» READING TEXT
--------------------------------
# Rabbit acting spoiled, rattles cage all night



## nataly (Feb 18, 2017)

My rabbit is 5 months old. We got her at the Toronto Humane Society. We had her for a little over one month now. 
The problem is that when we try to lock her up for the night she rattles the cage all night and we can't sleep! So we have been leaving her out after bunny proofing everything. 
However now she started peeing on the floor in one area in the hallway so we put another toilet there as advised. She still pees on the floor sometimes though! She was completely toilet trained a few weeks ago even when she lived with us already. 
I feel like she's just acting spoiled. We still lock her up when we aren't home. 
Will we spoil her completely by leaving her out at nights? Will we be able to remove the second toilet from the hallway? Lol
When we get a second rabbit, will she stay in her cage while they are getting bonded? It won't be fair if she's running around all night but the second rabbit is in his cage? Won't the new bun be sad or jealous? 
Thanks for any ideas!


----------



## Preitler (Feb 18, 2017)

Well, your girl is at the pinnacle of puberty, hormones rushing in, that incredible urge to explore, roam and mark her territory....:weee:
I wouldn't worry too much before she's about 1 year old.

Maybe a pen around the cage would help, at least it would limit the options of where to pee. 

Rabbits can be quite active during the night, and adequatly bored. Mine live in outside hutches, but I give them Willow branches, up to 3" diameter, to gnaw on, healthy, they like it and it keeps them occupied for some time. Also other toys like hay in cardboard rolls and cardboard boxes are worth a try. Although, destroying those stuff may not be completly quiet.

Can't tell about bonding, I just kept one daughter of each doe for company.


----------



## Watermelons (Feb 18, 2017)

Get her spayed.


----------



## Nancy McClelland (Feb 18, 2017)

Hormone overdrive. Cure--neutering. You may want to try out a pen-bigger than a hutch but much harder to shake unless she's a larger breed.


----------



## stevesmum (Feb 18, 2017)

Maybe she got too much freedom all at once. Bunnies need a gradual introduction to all that space. Also, I give my bunny an apple branch to chew on and keep busy at night. Also they love stuff they can dig on.


----------



## nataly (Feb 19, 2017)

She's from the humane society so she already spayed. She's a Flemish giant mix. And she's chewing on many willow branches right now. Alright thanks for all the answers!


----------



## katiecrna (Feb 19, 2017)

I'm not sure what your cage looks like but a pen might be better, especially for such a big bunny like a flemish. My rabbit rattles her pen sometimes at night. I close my bedroom door ) I think some rabbit behavior can't be stopped.
--------------------------------
» RAW RECORDS
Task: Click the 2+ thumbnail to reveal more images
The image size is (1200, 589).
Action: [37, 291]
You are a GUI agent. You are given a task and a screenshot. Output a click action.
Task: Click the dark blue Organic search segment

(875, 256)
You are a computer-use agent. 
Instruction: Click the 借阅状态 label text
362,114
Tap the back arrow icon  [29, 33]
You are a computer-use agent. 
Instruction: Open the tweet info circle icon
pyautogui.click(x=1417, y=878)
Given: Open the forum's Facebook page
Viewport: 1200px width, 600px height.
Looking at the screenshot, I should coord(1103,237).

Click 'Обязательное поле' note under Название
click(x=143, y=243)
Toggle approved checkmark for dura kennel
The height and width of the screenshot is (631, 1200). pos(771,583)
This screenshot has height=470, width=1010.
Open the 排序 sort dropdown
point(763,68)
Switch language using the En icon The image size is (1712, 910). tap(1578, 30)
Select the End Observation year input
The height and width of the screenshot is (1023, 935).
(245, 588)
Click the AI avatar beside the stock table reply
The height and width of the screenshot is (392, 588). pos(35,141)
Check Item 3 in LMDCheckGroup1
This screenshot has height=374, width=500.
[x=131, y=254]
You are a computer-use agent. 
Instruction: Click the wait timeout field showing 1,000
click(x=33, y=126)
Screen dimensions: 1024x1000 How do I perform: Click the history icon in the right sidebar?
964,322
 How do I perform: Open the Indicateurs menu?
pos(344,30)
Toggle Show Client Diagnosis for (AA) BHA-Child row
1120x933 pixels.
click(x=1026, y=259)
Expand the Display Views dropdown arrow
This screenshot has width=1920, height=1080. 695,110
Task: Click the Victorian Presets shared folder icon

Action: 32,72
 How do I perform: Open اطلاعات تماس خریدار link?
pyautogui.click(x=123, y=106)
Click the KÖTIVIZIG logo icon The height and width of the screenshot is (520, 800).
--------------------------------
» THE TASKS
#1 Pull out every line of the records that contains the word "Toggle", and copy each one in full.
#2 Please extend the forum thread about the rabbit that rattles its cage at night, picking up after its last sentence.
The forum thread and the records come from unrelated sources.

» FINAL ANSWERS
#1
Toggle approved checkmark for dura kennel
Toggle Show Client Diagnosis for (AA) BHA-Child row

#2
----------



## Aki (Feb 20, 2017)

She's out of her cage all day? 

The first thing is that she's probably bored. The problem might solve itself when she'll be living with another rabbit. 
I lived with rabbits in my room for 5 years. At first I had only one (then gave her a husbunny because she seemed bored). She was free all day and in her cage at night, because she tended to jump on my bed at night (nothing like dozing off and having something furry unexpectedly jumping on your face ^^'). Having an animal rattling her cage at night is extremely annoying and she did it too at first. I decided not to put out with it, because I had guinea pigs as a child and they did it all the time which was really frustrating.

What I found to keep her calm was : giving her her vegetables for the day when I put her in her cage, with the added bonus of her coming willingly inside the cage (it kept her occupied for some time, considering your rabbit is a lot bigger than my Nethie and that you should give about 8% of the rabbit's weight in vegetables, you'll have a lot more than I did to occupy her), and of course a lot of hay ; putting a sheet on the cage, like for birds (she made a racket whenever I forgot); never yield (if you go and open the cage whenever she rattles the bars, she has no reason to stop) ; I said the same sentence every night just after putting the sheet on the cage and switching the light off (it marks that it's time to go to sleep and that there will be no going out until I say so).
She stopped acting up quite quickly. A few months afterwards, I got her a companion and I never had any trouble with her afterwards. I don't know if it can help you or not...

Of course, even if your rabbit is spayed, there's the fact that she's still a teenager. Teenagers suck, no matter the species ^^.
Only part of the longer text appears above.